Leave out all pictures while repeating the records exactly and completely.

<<<<

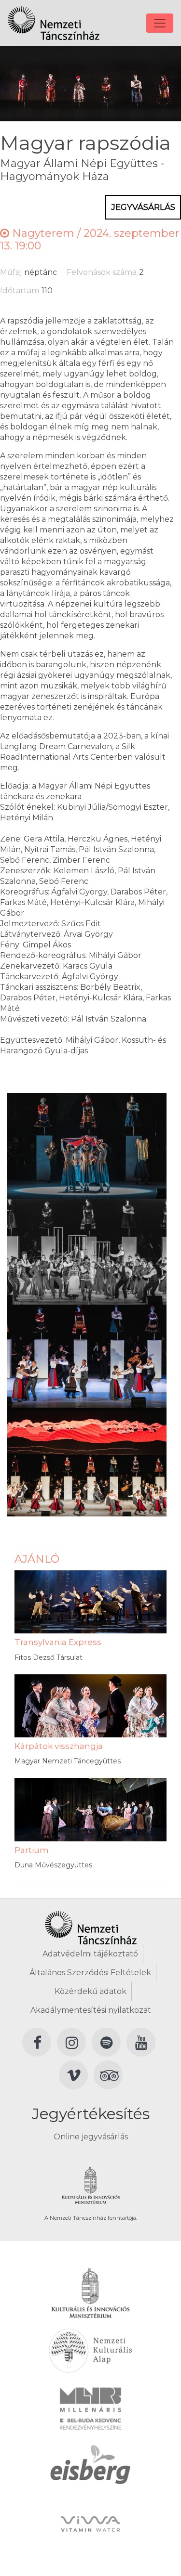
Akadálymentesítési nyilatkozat (90, 2010)
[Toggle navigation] (159, 23)
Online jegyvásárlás (91, 2136)
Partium (31, 1850)
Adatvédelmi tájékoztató (90, 1953)
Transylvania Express (57, 1642)
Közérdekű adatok (90, 1991)
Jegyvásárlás (143, 207)
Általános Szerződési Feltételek (90, 1972)
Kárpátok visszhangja (58, 1746)
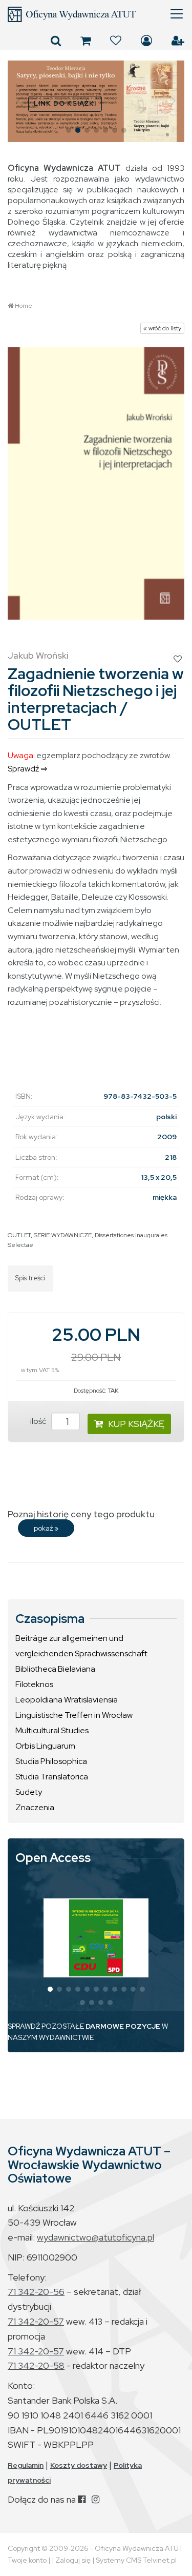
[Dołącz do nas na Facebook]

>>>>

• **RESPONSE BELOW**
Akadálymentesítési nyilatkozat (90, 2010)
[Toggle navigation] (159, 23)
Online jegyvásárlás (91, 2136)
Partium (31, 1850)
Adatvédelmi tájékoztató (90, 1953)
Transylvania Express (57, 1642)
Közérdekű adatok (90, 1991)
Jegyvásárlás (143, 207)
Általános Szerződési Feltételek (90, 1972)
Kárpátok visszhangja (58, 1746)
[Dołącz do nas na Facebook]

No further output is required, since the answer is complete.